Grünen-Fraktionschefin Katharina Schulze kritisierte: "Statt zu handeln, rechnet sich die Staatsregierung lieber die eigenen Zahlen schön." Es werde betont, dass der CO2-Ausstoß pro Einwohner in Bayern geringer sei als in anderen Bundesländern. "Dass der Freistaat große Mengen an Strom importiert und die Emissionen für den hier verbrauchten Strom teilweise anderen Bundesländern zugerechnet werden, lässt die Söder-Regierung großzügig unter den Tisch fallen."
Schulze kritisierte, der Klimabericht enthalte "nur Larifari", keine konkreten Maßnahmen. "Was wir dringend brauchen, ist ein modernes Klimaschutzgesetz mit einem verbindlichen CO2-Budget und klaren Zielen für die einzelnen Sektoren, damit Bayern bis 2040 klimaneutral werden kann." Hartmann sagte: "Anders als die Söder-Regierung legen wir konkrete Klimaziele fest - und definieren klar, was in den verschiedenen Sektoren, also im Verkehr, in der Landwirtschaft, im Gebäudebereich passieren muss, damit wir genügend CO2 einsparen."
Der Ministeriumssprecher wies diese Forderung zurück. "Auch die Bundesregierung verzichtet inzwischen auf spezifische Sektorenziele und hat sich damit dem bayerischen Weg angeschlossen", sagte er.

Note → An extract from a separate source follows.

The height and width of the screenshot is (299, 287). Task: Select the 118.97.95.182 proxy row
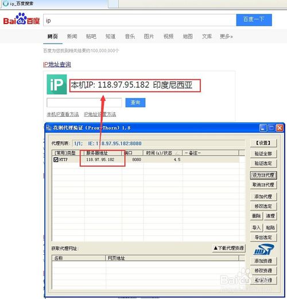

"Beim Klimaschutz in Bayern passiert viel", argumentierte er. "Der Freistaat bringt den Klimaschutz mit großer Dynamik weiter voran." Mit dem neuen Klimaschutzgesetz erfolge eine grundlegende Neuausrichtung der Klimapolitik in Bayern. So schreibe das Gesetz beispielsweise das überragende öffentliche Interesse für alle erneuerbaren Energien fest. Dies solle einen substanziellen Ausbau der erneuerbaren Energien ermöglichen. "Das Klimaschutzprogramm ist dynamisch ausgestaltet, unterliegt im Hinblick auf die Zielerreichung einem regelmäßigen Evaluierungsprozess und wird kontinuierlich angepasst und fortgeschrieben", betonte der Sprecher weiter.